## Dataset entries
== Segment start ==
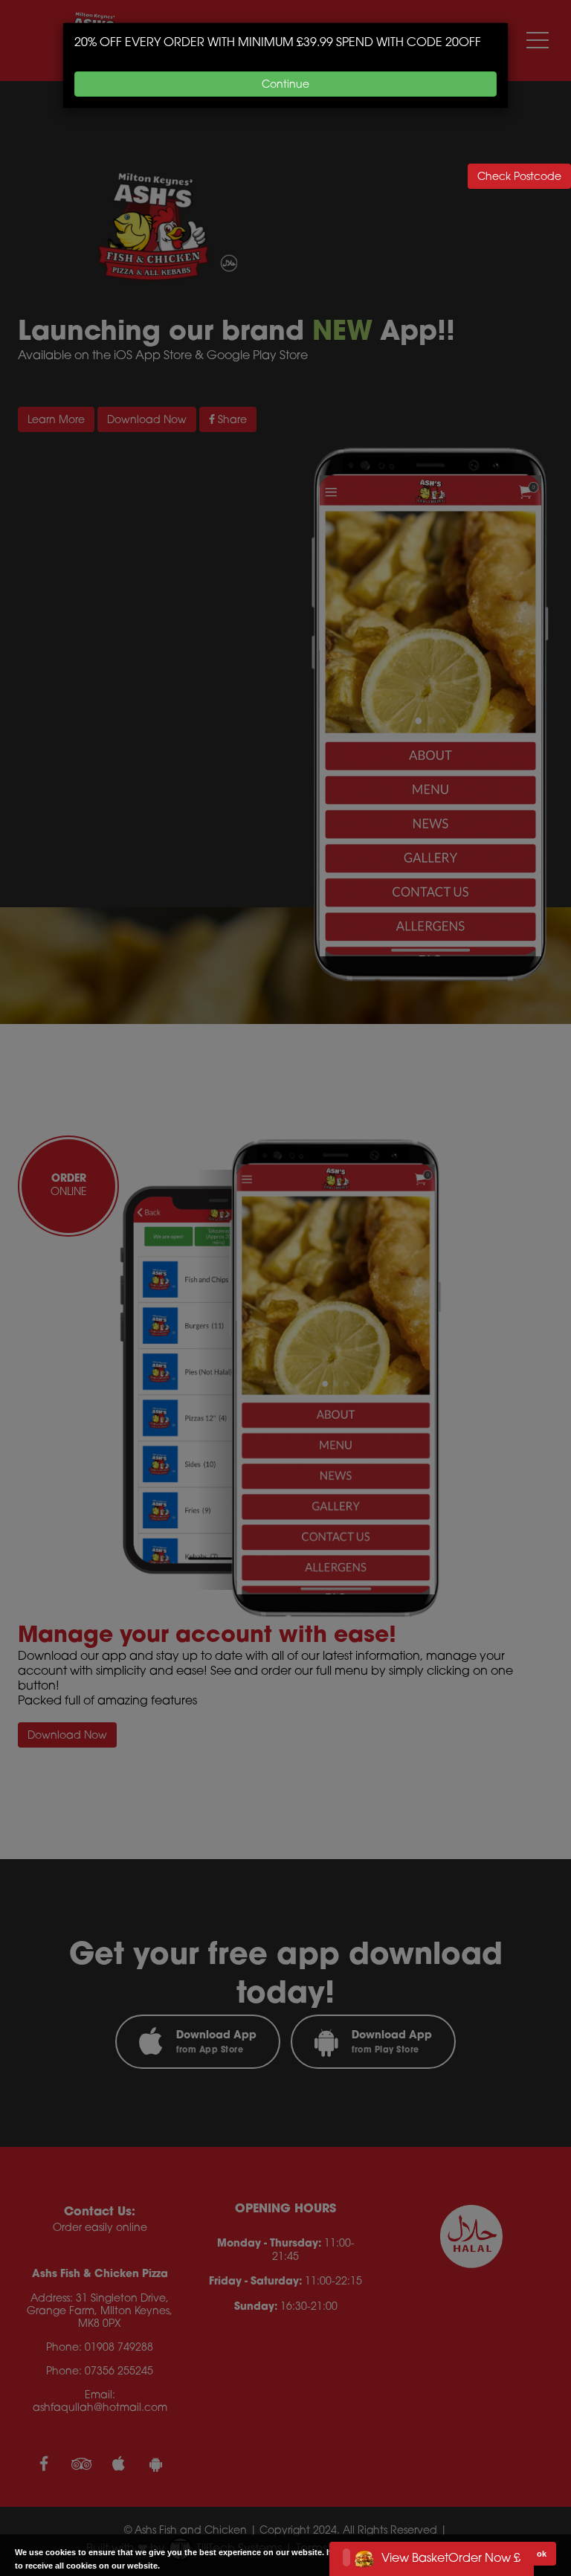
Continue (285, 83)
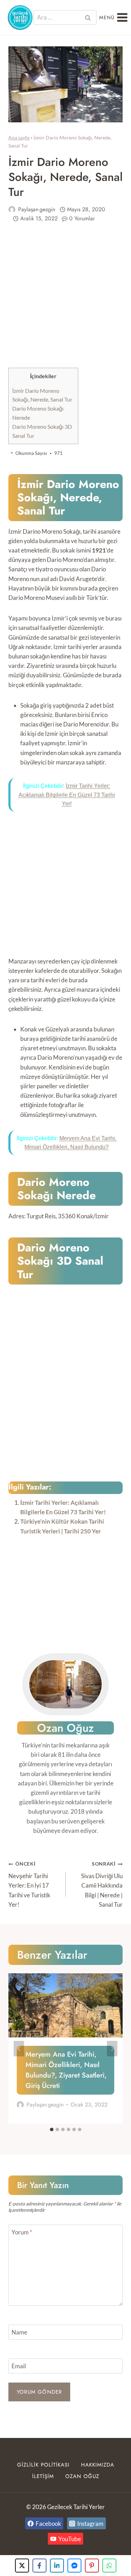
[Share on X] (22, 2566)
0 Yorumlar (82, 218)
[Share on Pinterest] (92, 2566)
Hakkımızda (97, 2465)
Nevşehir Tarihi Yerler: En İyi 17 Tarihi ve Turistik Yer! (29, 1884)
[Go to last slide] (19, 2048)
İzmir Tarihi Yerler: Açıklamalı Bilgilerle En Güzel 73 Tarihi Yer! (67, 795)
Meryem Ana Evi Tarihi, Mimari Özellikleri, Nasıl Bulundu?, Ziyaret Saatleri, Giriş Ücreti (66, 2070)
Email (19, 2366)
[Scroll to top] (113, 2559)
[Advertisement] (65, 299)
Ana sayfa (18, 137)
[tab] (51, 2129)
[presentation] (65, 2005)
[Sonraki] (112, 2048)
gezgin (47, 209)
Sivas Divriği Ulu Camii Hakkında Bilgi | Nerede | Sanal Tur (102, 1884)
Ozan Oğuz (82, 2476)
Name (19, 2332)
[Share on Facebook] (39, 2566)
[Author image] (11, 209)
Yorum (22, 2232)
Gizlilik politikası (43, 2465)
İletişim (43, 2476)
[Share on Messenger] (74, 2566)
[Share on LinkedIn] (57, 2566)
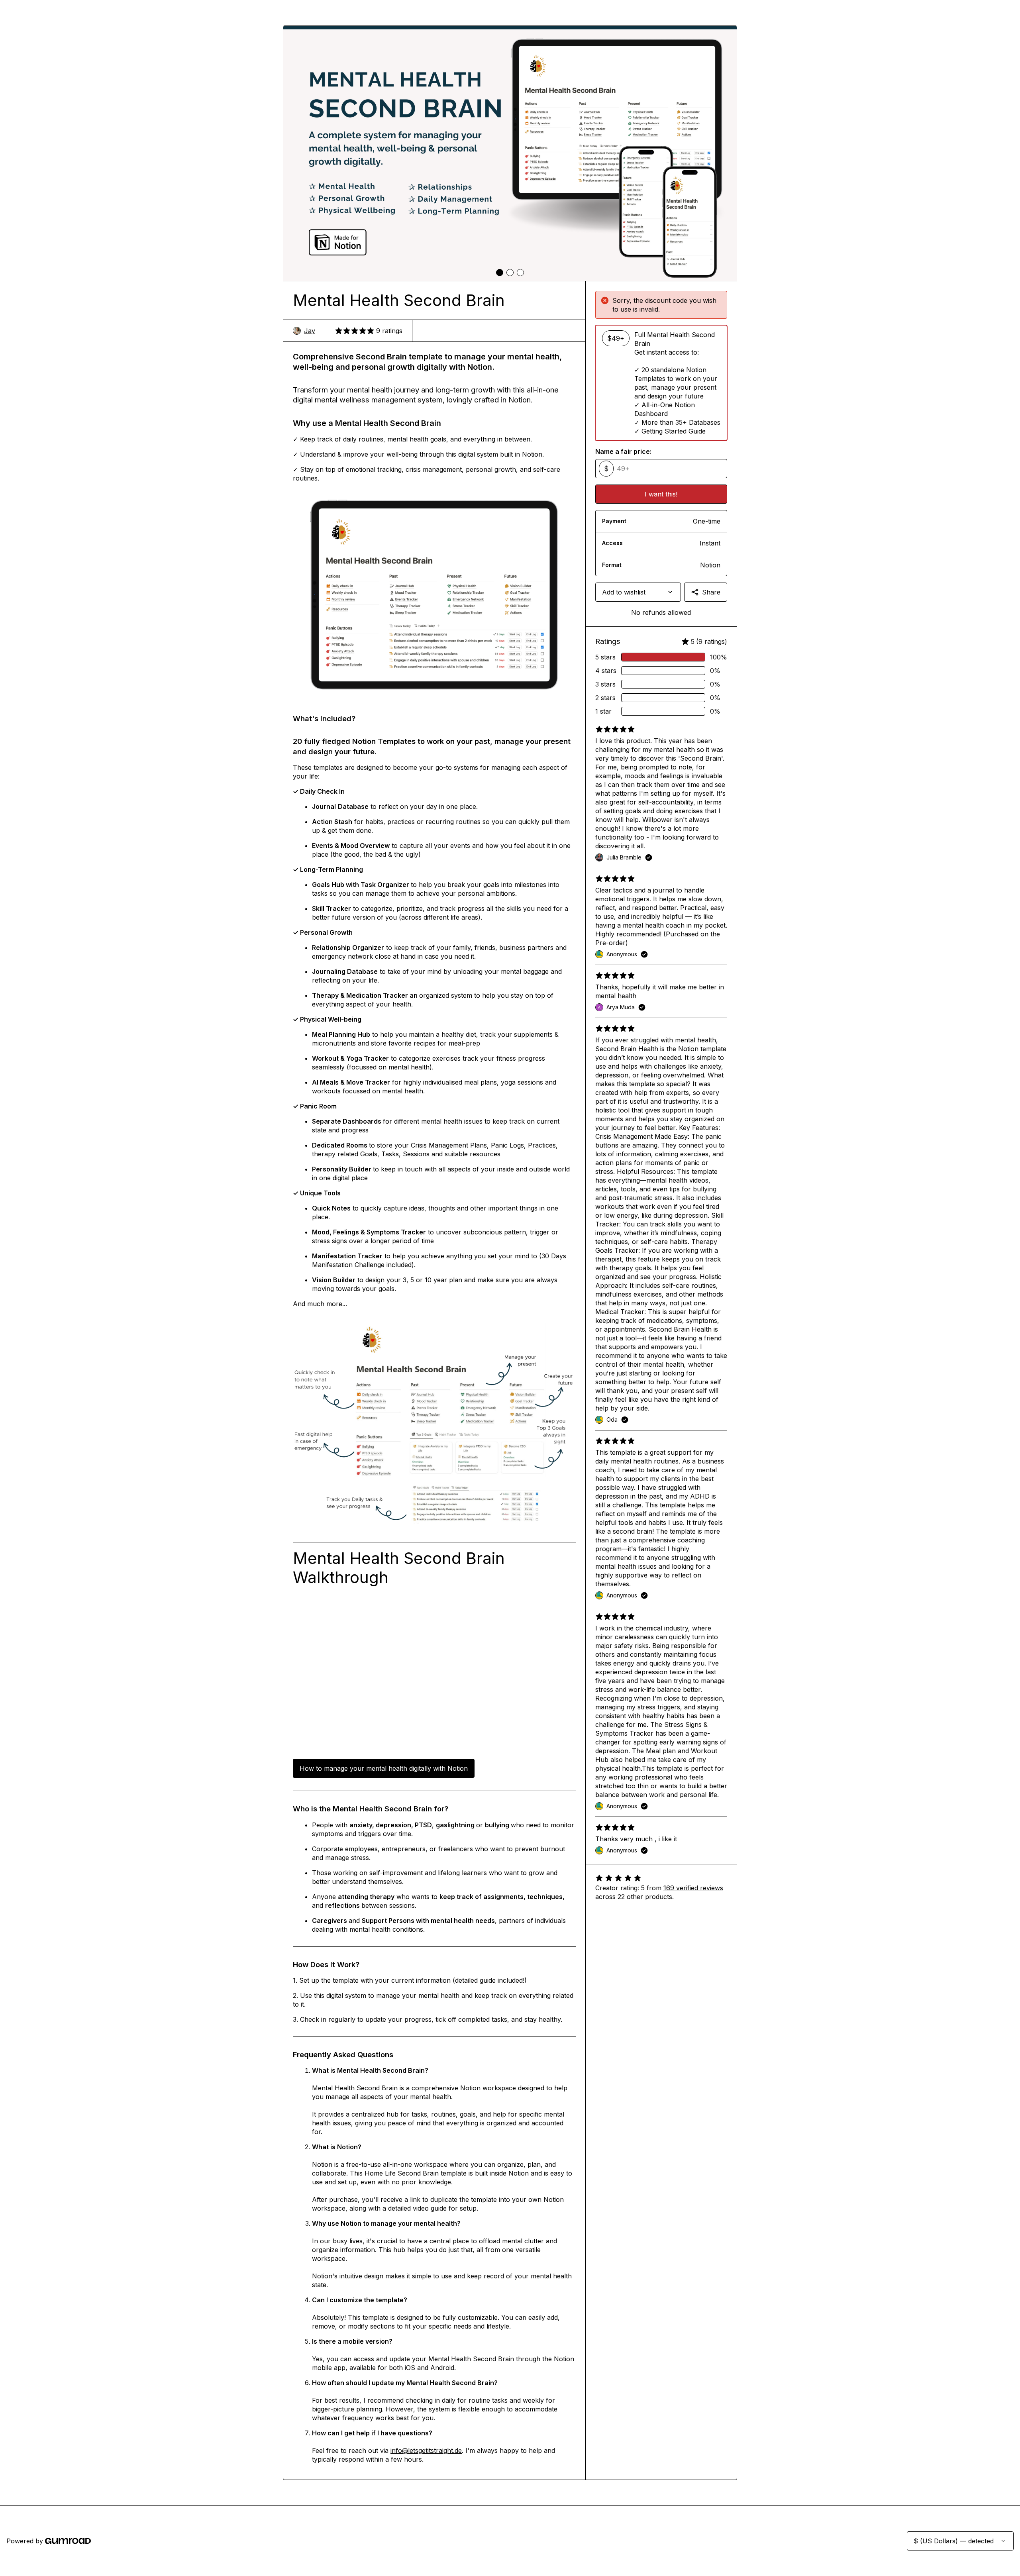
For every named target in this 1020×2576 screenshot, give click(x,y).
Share (711, 592)
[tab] (499, 272)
== Segment end ==
## Problem to solve
Show every line in the entries above that contains the string "Share".

## Result of the task
[Share on X] (22, 2566)
[Share on Pinterest] (92, 2566)
[Share on Facebook] (39, 2566)
[Share on Messenger] (74, 2566)
[Share on LinkedIn] (57, 2566)
Share (711, 592)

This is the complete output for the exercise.